# Approaching (Almost) Any NLP Problem on Kaggle

In this post I'll talk about approaching natural language processing problems on Kaggle. As an example, we will use the data from this competition. We will create a very basic first model first and then improve it using different other features. We will also see how deep neural networks can be used and end this post with some ideas about ensembling in general.

### This covers:
- tfidf 
- count features
- logistic regression
- naive bayes
- svm
- xgboost
- grid search
- word vectors
- LSTM
- GRU
- Ensembling

*NOTE*: This notebook is not meant for achieving a very high score on the Leaderboard for this dataset. However, if you follow it properly, you can get a very high score with some tuning. ;)

So, without wasting any time, let's start with importing some important python modules that I'll be using.

In [6]:
import pandas as pd
import numpy as np
# import xgboost as xgb
# from tqdm import tqdm
from sklearn.svm import SVC
from sklearn import preprocessing, decomposition, model_selection, metrics, pipeline
from sklearn.model_selection import GridSearchCV
from sklearn.feature_extraction.text import TfidfVectorizer, CountVectorizer
from sklearn.decomposition import TruncatedSVD
from sklearn.linear_model import LogisticRegression
from sklearn.model_selection import train_test_split
from sklearn.naive_bayes import MultinomialNB
# from keras.layers import GlobalMaxPooling1D, Conv1D, MaxPooling1D, Flatten, Bidirectional, SpatialDropout1D
# from keras.preprocessing import sequence, text
# from keras.callbacks import EarlyStopping
from nltk import word_tokenize
from nltk.corpus import stopwords
stop_words = stopwords.words('english')

Let's load the datasets

In [7]:
train = pd.read_csv('../Data/train.csv')
test = pd.read_csv('../Data/test.csv')
sample = pd.read_csv('../Data/sample_submission.csv')

A quick look at the data

In [8]:
train.head()

Unnamed: 0,id,text,author
0,id26305,"This process, however, afforded me no means of...",EAP
1,id17569,It never once occurred to me that the fumbling...,HPL
2,id11008,"In his left hand was a gold snuff box, from wh...",EAP
3,id27763,How lovely is spring As we looked from Windsor...,MWS
4,id12958,"Finding nothing else, not even gold, the Super...",HPL


In [9]:
test.head()

Unnamed: 0,id,text
0,id02310,"Still, as I urged our leaving Ireland with suc..."
1,id24541,"If a fire wanted fanning, it could readily be ..."
2,id00134,And when they had broken down the frail door t...
3,id27757,While I was thinking how I should possibly man...
4,id04081,I am not sure to what limit his knowledge may ...


In [10]:
sample.head()

Unnamed: 0,id,EAP,HPL,MWS
0,id02310,0.403494,0.287808,0.308698
1,id24541,0.403494,0.287808,0.308698
2,id00134,0.403494,0.287808,0.308698
3,id27757,0.403494,0.287808,0.308698
4,id04081,0.403494,0.287808,0.308698


The problem requires us to predict the author, i.e. EAP, HPL and MWS given the text. In simpler words, text classification with 3 different classes.

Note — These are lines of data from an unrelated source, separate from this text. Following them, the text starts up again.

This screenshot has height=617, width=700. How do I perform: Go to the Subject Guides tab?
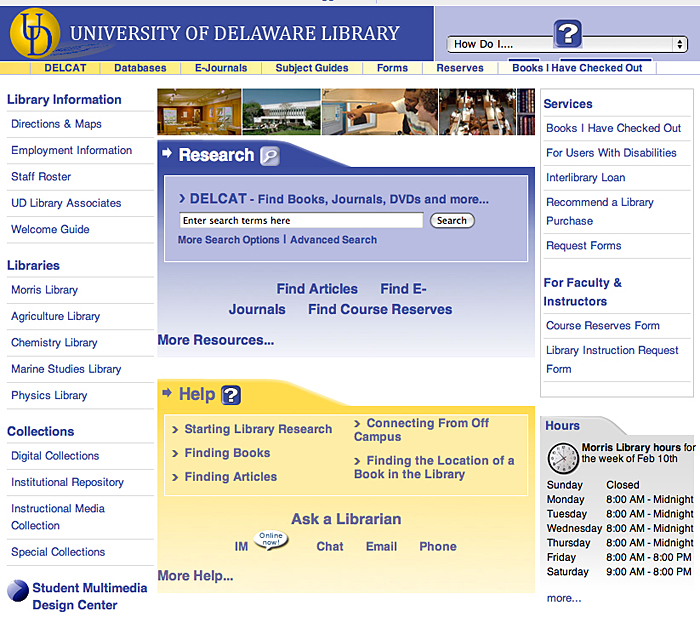coord(312,68)
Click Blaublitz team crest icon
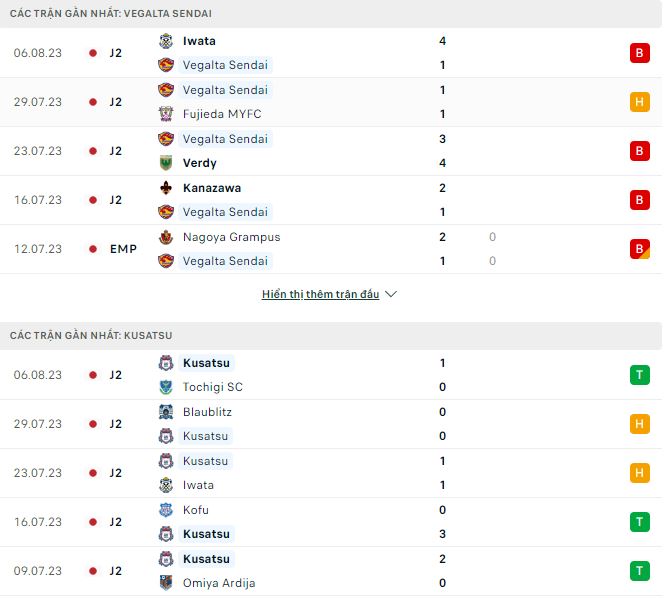 166,412
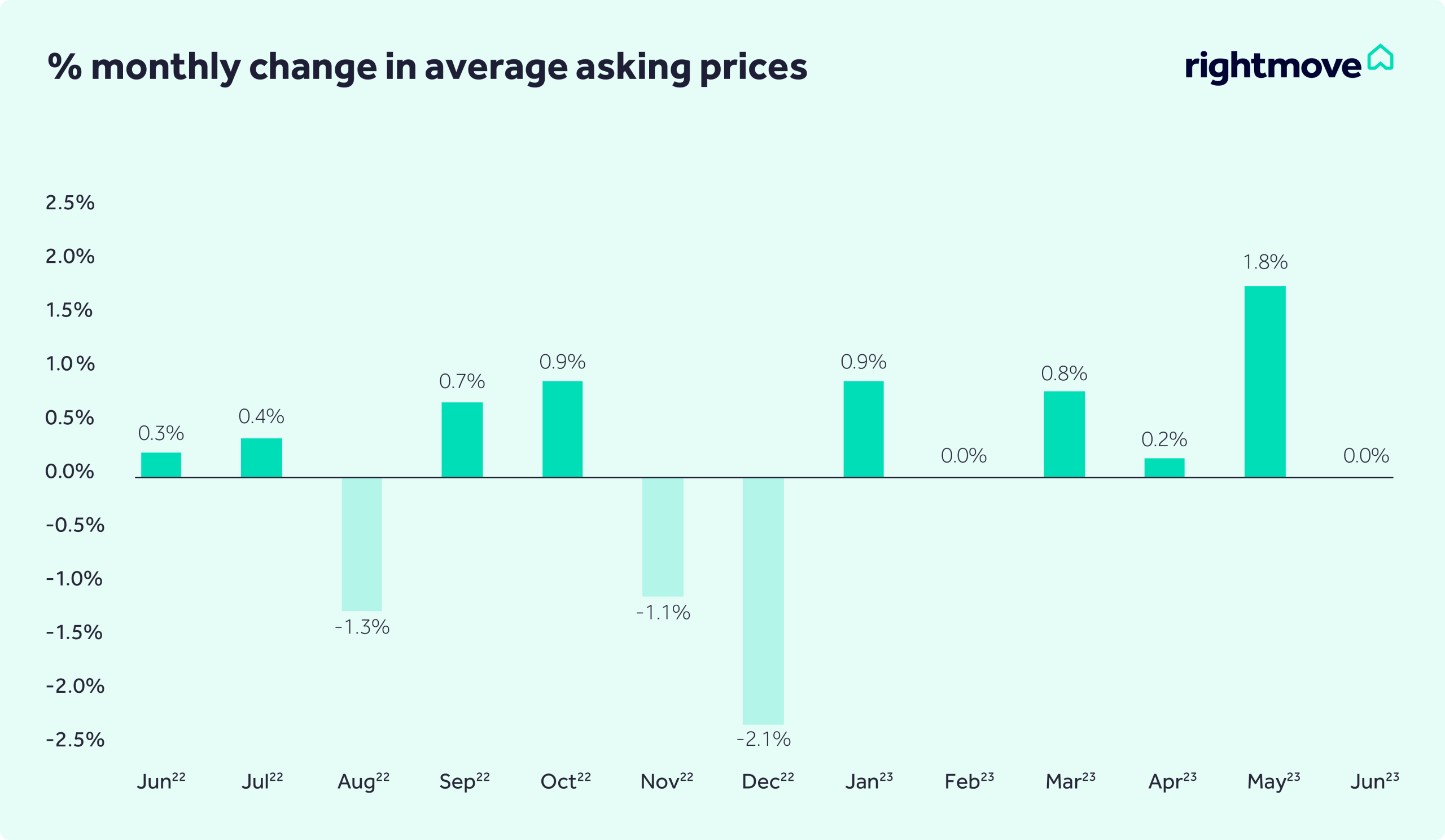
Task: Click the chart title heading text
Action: [427, 67]
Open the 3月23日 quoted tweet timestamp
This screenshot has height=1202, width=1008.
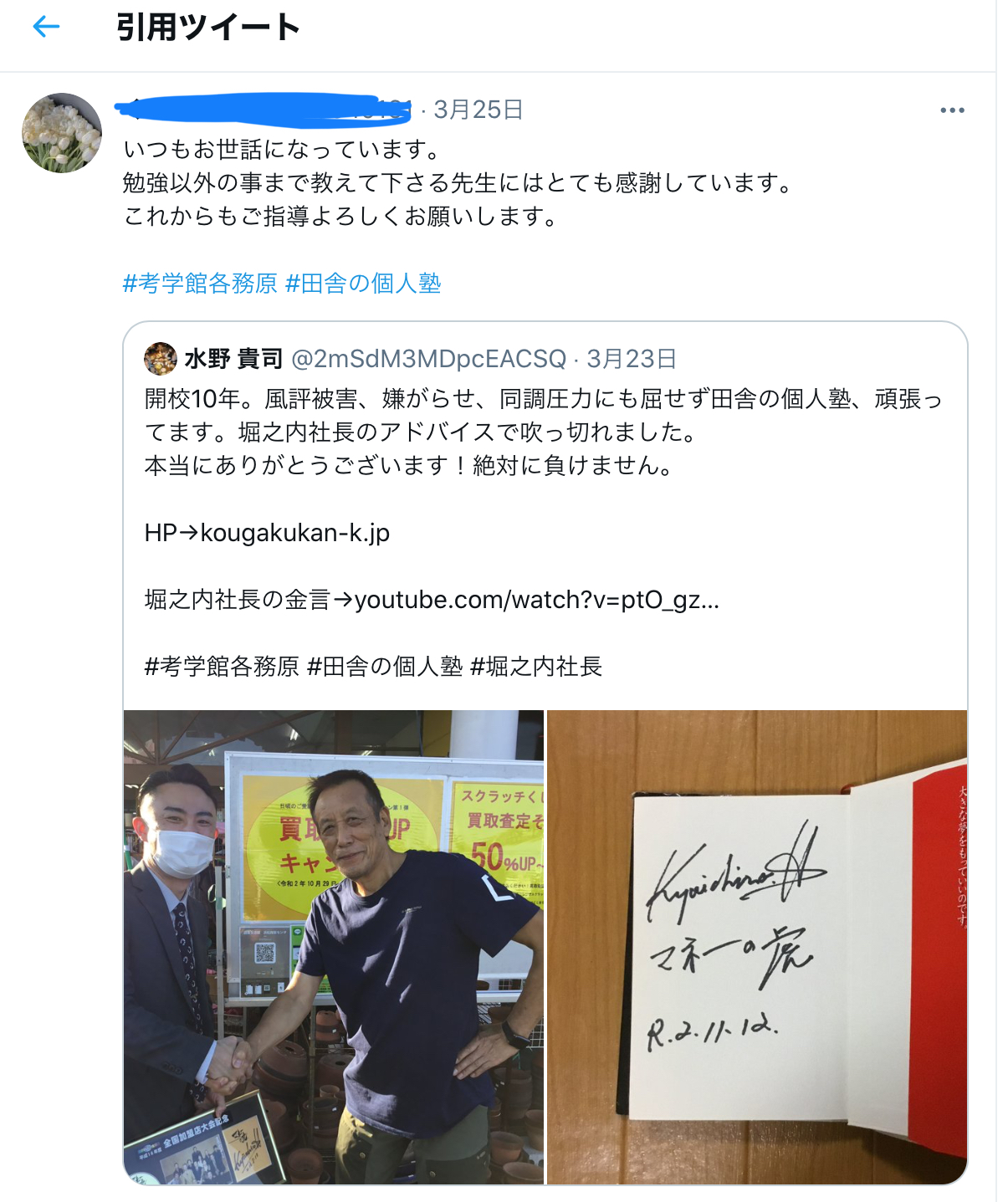point(632,359)
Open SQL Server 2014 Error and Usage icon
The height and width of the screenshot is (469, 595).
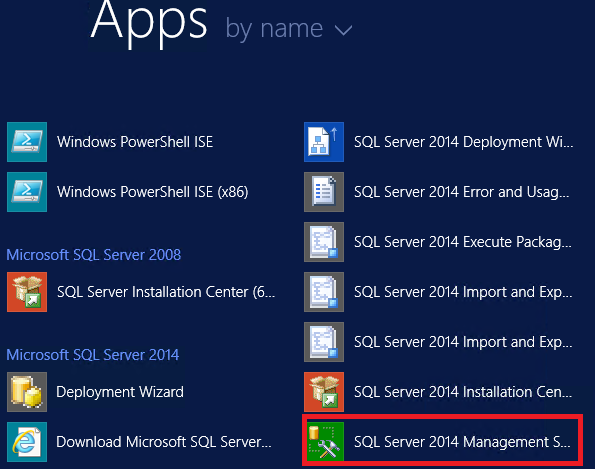coord(324,192)
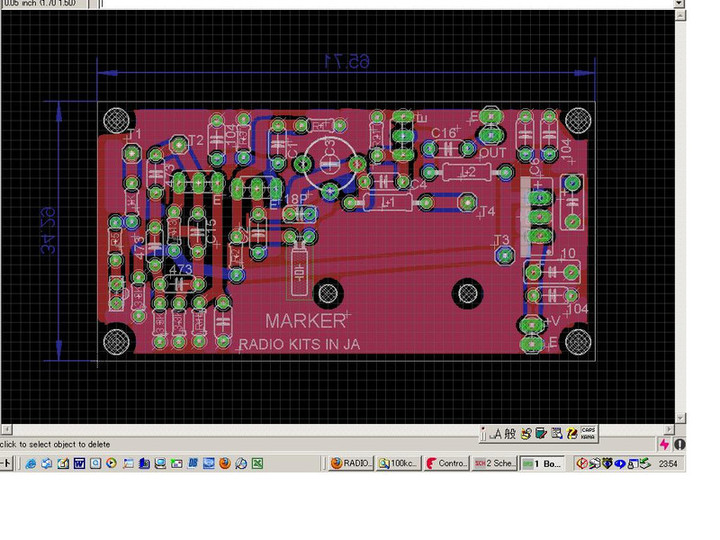Screen dimensions: 720x540
Task: Click the IME help question mark icon
Action: tap(571, 433)
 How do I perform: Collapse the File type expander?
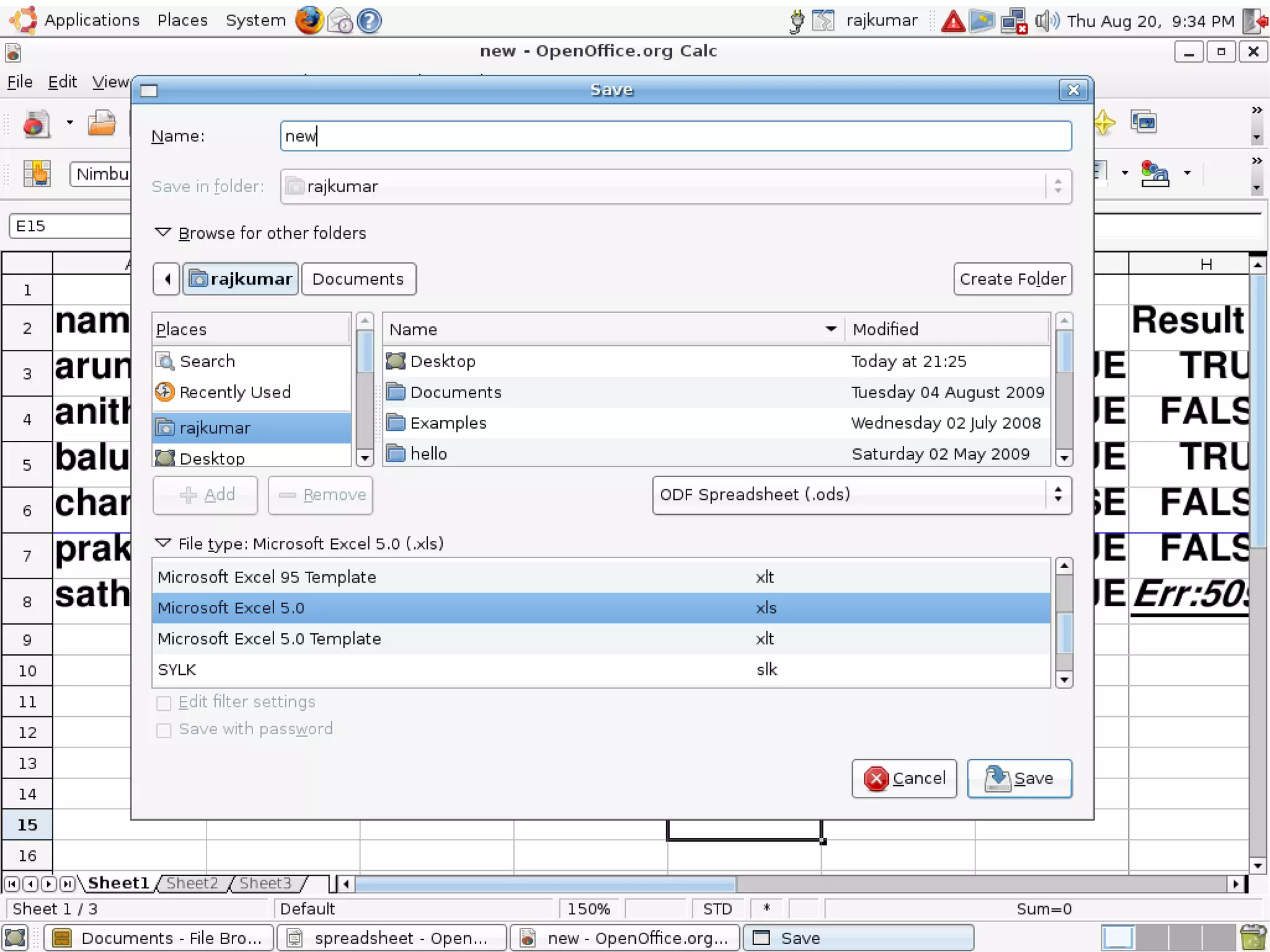(163, 543)
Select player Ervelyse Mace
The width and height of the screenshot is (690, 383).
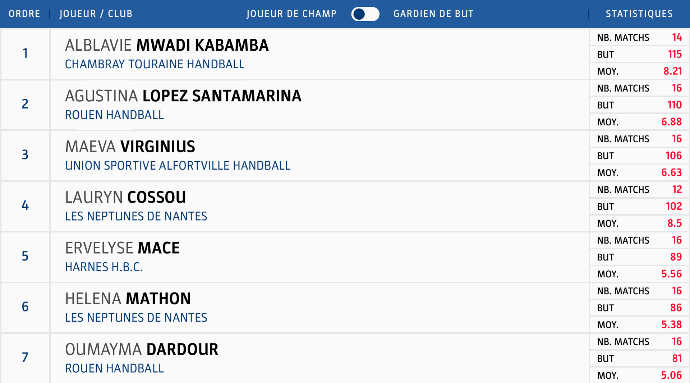coord(122,248)
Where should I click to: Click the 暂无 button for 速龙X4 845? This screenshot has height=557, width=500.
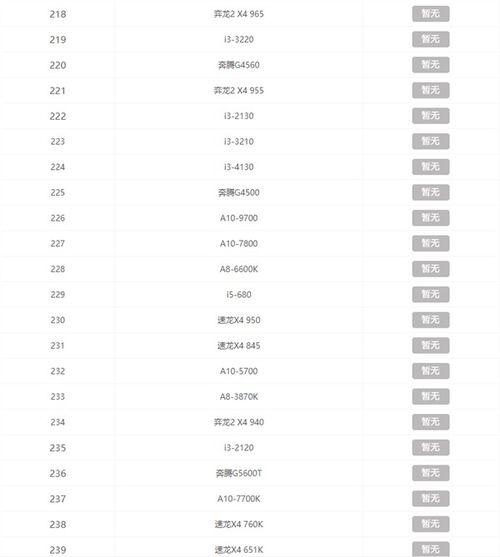pyautogui.click(x=430, y=345)
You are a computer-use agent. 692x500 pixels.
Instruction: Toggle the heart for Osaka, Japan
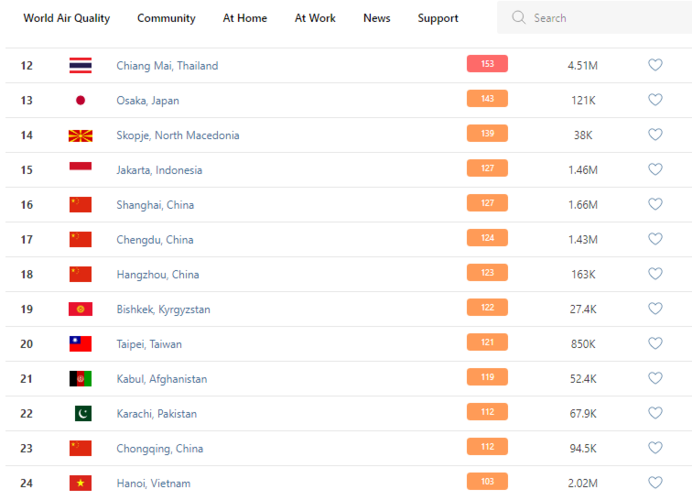point(655,100)
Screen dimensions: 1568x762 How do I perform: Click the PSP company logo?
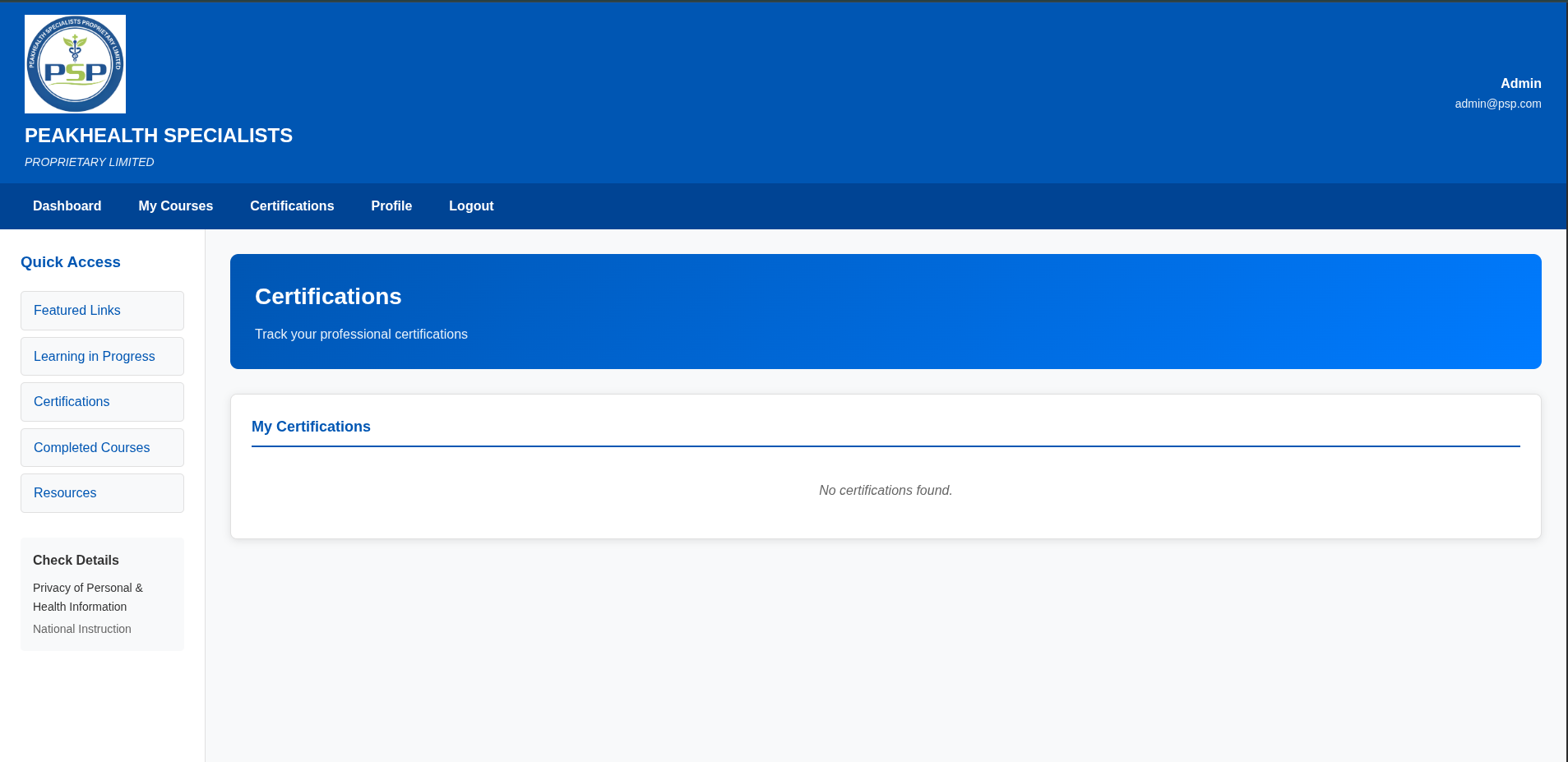[75, 64]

For this particular problem, Kaggle has specified multi-class log-loss as evaluation metric. This is implemented in the follow way (taken from: https://github.com/dnouri/nolearn/blob/master/nolearn/lasagne/util.py)

In [11]:
def multiclass_logloss(actual, predicted, eps=1e-15):
    """Multi class version of Logarithmic Loss metric.
    :param actual: Array containing the actual target classes
    :param predicted: Matrix with class predictions, one probability per class
    """
    # Convert 'actual' to a binary array if it's not already:
    if len(actual.shape) == 1:
        actual2 = np.zeros((actual.shape[0], predicted.shape[1]))
        for i, val in enumerate(actual):
            actual2[i, val] = 1
        actual = actual2

    clip = np.clip(predicted, eps, 1 - eps)
    rows = actual.shape[0]
    vsota = np.sum(actual * np.log(clip))
    return -1.0 / rows * vsota

We use the LabelEncoder from scikit-learn to convert text labels to integers, 0, 1 2

In [12]:
lbl_enc = preprocessing.LabelEncoder()
y = lbl_enc.fit_transform(train.author.values)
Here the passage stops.